I’m not particularly interested in weighing the pros and cons of a sober lifestyle at this point in my year, and the jury’s still out as to whether I will keep this up, but I will say that abstinence from drinking has revealed to me the extent to which my life has revolved around alcohol for the better part of my twenties. Specifically, it has revealed to me how my desire to drink a lot and quickly is part of a larger hope that it stays dark forever. The truth is that it is easier to drink myself into a state of managed oblivion than it is to confront my ugliest, scariest feelings, to lay my evil and disgusting thoughts on a slab for the world (read: myself) to see. What will I do with that information? As I said, it is hard to write yourself out of an open wound.
Julien Baker - “Funeral Pyre”
I believe we are meant to understand “Funeral Pyre” to be a love song. If you are lucky to have lived a life into adulthood, you likely know how it feels to love someone so strongly that you would burn yourself alive to prove it. In the grand scheme of emotional rock music, self destruction as a means of demonstrating devotion is far from an uncommon theme, and it is almost always short-sighted and perhaps laced with a low-burning resentment. Forgive me, but we are going to stay on Hawthorne Heights through the end of this paragraph. I am of the belief that it is at best unfair to follow a line like “cut my wrists and black my eyes” with “because you kill me, you know you do, you like it too and I can tell.” It is sometimes surprising to me that I grew up on a steady diet of the “Ohio Is For Lovers” music video and turned out the way I did (I am not always as appreciative and loving of the person I grew into as I should but I can imagine worse outcomes).
But back to “Funeral Pyre,” as I’ve continued to listen to this song over the years (to the point where I am pretty sure the “Sad Song 11” version from the Tiny Desk Concert is my favorite Julien Baker performance), I understand it differently. I read the song as a conversation between two versions of the speaker: the speaker we spend this verse with is begging and pleading with the version of herself that she is desperate to love to no avail.
Call me a coward, but I'm too scared to leave
'cause I want you to be the last thing I see.
C'mon, call me a coward, because I'm too scared to leave.
Watched you pouring lighter fluid out onto the leaves
and I would've loved you with the dying fire,
let you smother me down to the embers,
frostbite turning my limbs as black as cinder of funeral pyre
It is sometimes sad, but we are not usually at the mercy of what or whom we love, least of all ourselves.
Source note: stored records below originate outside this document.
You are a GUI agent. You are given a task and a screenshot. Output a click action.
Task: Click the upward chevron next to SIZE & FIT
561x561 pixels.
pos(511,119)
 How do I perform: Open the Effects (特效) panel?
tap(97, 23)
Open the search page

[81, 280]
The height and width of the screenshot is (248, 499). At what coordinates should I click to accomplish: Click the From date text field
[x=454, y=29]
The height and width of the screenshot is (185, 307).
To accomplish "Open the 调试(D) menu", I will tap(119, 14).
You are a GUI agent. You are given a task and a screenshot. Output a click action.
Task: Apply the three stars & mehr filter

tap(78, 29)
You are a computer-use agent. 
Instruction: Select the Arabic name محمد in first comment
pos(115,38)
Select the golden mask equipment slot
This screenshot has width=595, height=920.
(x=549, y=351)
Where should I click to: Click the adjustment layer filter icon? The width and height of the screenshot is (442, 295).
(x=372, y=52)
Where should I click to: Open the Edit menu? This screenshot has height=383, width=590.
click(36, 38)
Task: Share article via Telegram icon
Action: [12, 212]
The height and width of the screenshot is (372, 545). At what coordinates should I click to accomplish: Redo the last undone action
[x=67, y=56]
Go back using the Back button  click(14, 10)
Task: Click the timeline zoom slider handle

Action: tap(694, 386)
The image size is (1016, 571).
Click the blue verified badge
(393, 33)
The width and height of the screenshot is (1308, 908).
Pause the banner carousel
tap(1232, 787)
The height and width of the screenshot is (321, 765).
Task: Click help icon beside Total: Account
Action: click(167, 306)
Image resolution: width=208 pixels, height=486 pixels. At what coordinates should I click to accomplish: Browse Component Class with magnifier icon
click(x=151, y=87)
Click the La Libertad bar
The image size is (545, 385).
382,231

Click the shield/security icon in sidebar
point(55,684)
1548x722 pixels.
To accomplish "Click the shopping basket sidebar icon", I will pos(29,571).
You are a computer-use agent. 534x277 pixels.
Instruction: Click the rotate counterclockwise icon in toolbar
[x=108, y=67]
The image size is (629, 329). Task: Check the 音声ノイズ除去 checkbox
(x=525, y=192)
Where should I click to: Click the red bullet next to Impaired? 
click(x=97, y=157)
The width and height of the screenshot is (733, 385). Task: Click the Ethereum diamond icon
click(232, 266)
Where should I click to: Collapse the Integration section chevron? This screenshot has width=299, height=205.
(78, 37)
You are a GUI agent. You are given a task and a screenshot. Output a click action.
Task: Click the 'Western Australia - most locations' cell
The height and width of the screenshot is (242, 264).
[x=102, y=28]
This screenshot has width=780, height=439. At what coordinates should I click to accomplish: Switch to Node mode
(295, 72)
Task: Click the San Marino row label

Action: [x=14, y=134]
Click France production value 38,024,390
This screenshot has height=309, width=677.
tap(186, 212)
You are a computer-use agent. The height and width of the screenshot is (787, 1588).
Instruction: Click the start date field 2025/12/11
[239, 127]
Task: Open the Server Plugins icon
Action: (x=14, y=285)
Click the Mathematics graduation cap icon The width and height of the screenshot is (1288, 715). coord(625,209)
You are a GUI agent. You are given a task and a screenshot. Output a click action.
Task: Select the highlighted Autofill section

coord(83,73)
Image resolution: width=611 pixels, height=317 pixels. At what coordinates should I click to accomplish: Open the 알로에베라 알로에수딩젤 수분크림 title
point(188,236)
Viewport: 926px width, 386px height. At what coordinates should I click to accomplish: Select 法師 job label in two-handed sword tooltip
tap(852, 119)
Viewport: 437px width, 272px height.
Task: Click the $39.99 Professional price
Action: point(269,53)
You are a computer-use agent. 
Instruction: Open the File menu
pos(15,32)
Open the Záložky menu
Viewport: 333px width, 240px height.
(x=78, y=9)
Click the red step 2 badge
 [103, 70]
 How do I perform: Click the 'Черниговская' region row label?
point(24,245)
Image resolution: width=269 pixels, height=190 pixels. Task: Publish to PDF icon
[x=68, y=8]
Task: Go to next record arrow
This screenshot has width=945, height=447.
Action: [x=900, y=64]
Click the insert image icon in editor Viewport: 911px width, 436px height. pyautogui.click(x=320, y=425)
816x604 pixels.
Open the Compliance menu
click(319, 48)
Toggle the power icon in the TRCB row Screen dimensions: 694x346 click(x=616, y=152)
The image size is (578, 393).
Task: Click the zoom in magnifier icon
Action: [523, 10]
Lord knows that I have spent years in front of the mirror, desperate to love what I see in front of me. I’ve read about how to accept ones’ self, tricks of self-delusion, convincing yourself that those bodily faults are actually objects of affection. I have happiness in my heart for those of you who have fought this battle and found some small oasis of self love on the other side. I am still working on it and I’m sorry to say that on my worst days, when I am sure there is no hope, I think about how I would burn it all to the ground if I could, watch the essential bits of myself turn to coals in a pit of stones in the forest, be it as a means of surrender or as a sacrifice toward the unlovable part of myself, an offer of peace and dedication to prove to some unprovable thing inside me that will not accept kindness, not lets its shoulders down. I love “Funeral Pyre” for many reasons, but maybe my favorite thing about it is how Baker sings the lyrics slowly, lets each syllable marinate on her tongue, how her desperation for acceptance is palpable in each word, how clearly and with such conviction that I believe everything she says.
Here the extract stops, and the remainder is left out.